K_Edw has asked for the wisdom of the Perl Monks concerning the following question:

Given a tab-delimited .txt file where data comes in pairs of lines, such as:

1 7 848773 75 A 74 1 7 848576 74 A 0 2 16 785802 75 A 0 2 16 786009 75 A 74 3 7 848576 75 A 74 3 7 848773 74 A 0

I wish to tally the frequency of all unique number combinations - in the above example the desired output is:

7 848576 848773 2 16 785802 786009 1

848773-848576 being the same as 848576-848773.

I'm not sure how to solve this problem. I'm accessing each pair of lines via:
my @F2 = split("\t", $_); my $partner = <$IN2>; my @F3 = split("\t", $partner);

And then thought to use a multi-dimensional hash:

my %count; $count{$F2[1]}{$F2[2]}{$F3[2]}++;
However this would not handle equivalent pairs - which is the part i'm not sure how to do or how I would then print it out easily. What would be a good way to do it?

Replies are listed 'Best First'.
Re: Tallying co-occurence of numbers
by choroba (Cardinal) on Jun 17, 2016 at 13:32 UTC
    If the order of the pair is not important, always store the lesser number first.
    #!/usr/bin/perl use warnings; use strict; my %count; while (<>) { my @F1 = split /\t/; my @F2 = split /\t/, <>; my ($num, $from, $to) = (@F1[ 1, 2 ], $F2[2] ); ($from, $to) = ($to, $from) if $from > $to; ++$count{$num}{$from}{$to}; }

    ($q=q:Sq=~/;[c](.)(.)/;chr(-||-|5+lengthSq)`"S|oS2"`map{chr |+ord }map{substrSq`S_+|`|}3E|-|`7**2-3:)=~y+S|`+$1,++print+eval$q,q,a,
      I didn't think of that, thank you.
Re: Tallying co-occurence of numbers
by BrowserUk (Patriarch) on Jun 17, 2016 at 14:22 UTC
    And then thought to use a multi-dimensional hash:

    If you have a very large number of lines, using multi-dimensional hashes can consume prodigious amount of memory.

    You can achieve the same thing using a single level hash by combining the values into a composite key.

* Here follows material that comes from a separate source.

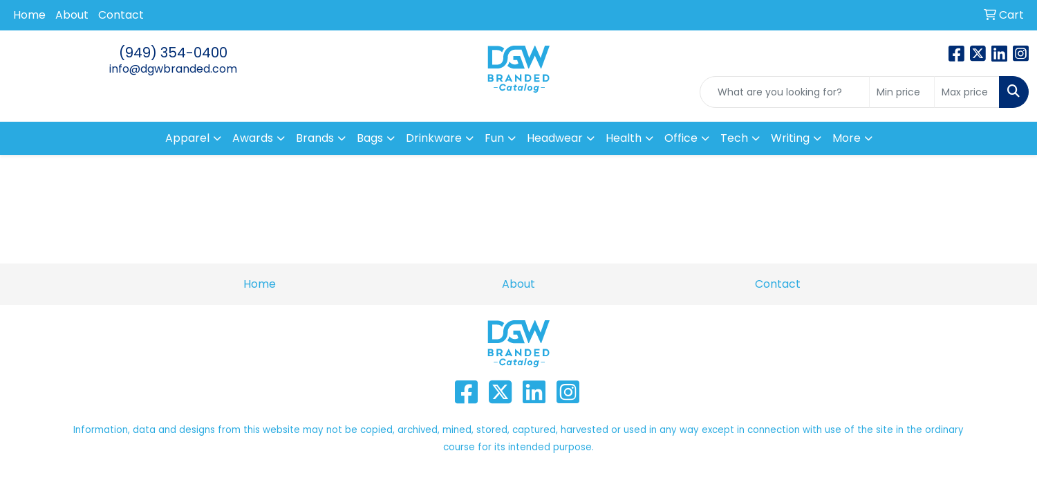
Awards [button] (252, 138)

    I don't quite follow your criteria for producing your output from the input, but basically rather than the multi-level hash you've shown, do:

    my %count; ++$count{ join $;, sort{ $a <=> %b } $F2[1], $F2[2], $F3[2] };

    $; Is a global who values is a control character that won't show up in normal text; and by sorting your values (you may only want to sort two of them rather than all three) you deal with the reversed duplicates problem.


    With the rise and rise of 'Social' network sites: 'Computers are making people easier to use everyday'
    Examine what is said, not who speaks -- Silence betokens consent -- Love the truth but pardon error.
    "Science is about questioning the status quo. Questioning authority". I knew I was on the right track :)
    In the absence of evidence, opinion is indistinguishable from prejudice. Not understood.
      I tried this but it seems to use up around the same amount of memory as a multi-dimensional array (both are very high). Is there a way to do this without having to store a large hash?

        What are the ranges of your 3 numbers?


        With the rise and rise of 'Social' network sites: 'Computers are making people easier to use everyday'
        Examine what is said, not who speaks -- Silence betokens consent -- Love the truth but pardon error.
        "Science is about questioning the status quo. Questioning authority". I knew I was on the right track :)
        In the absence of evidence, opinion is indistinguishable from prejudice. Not understood.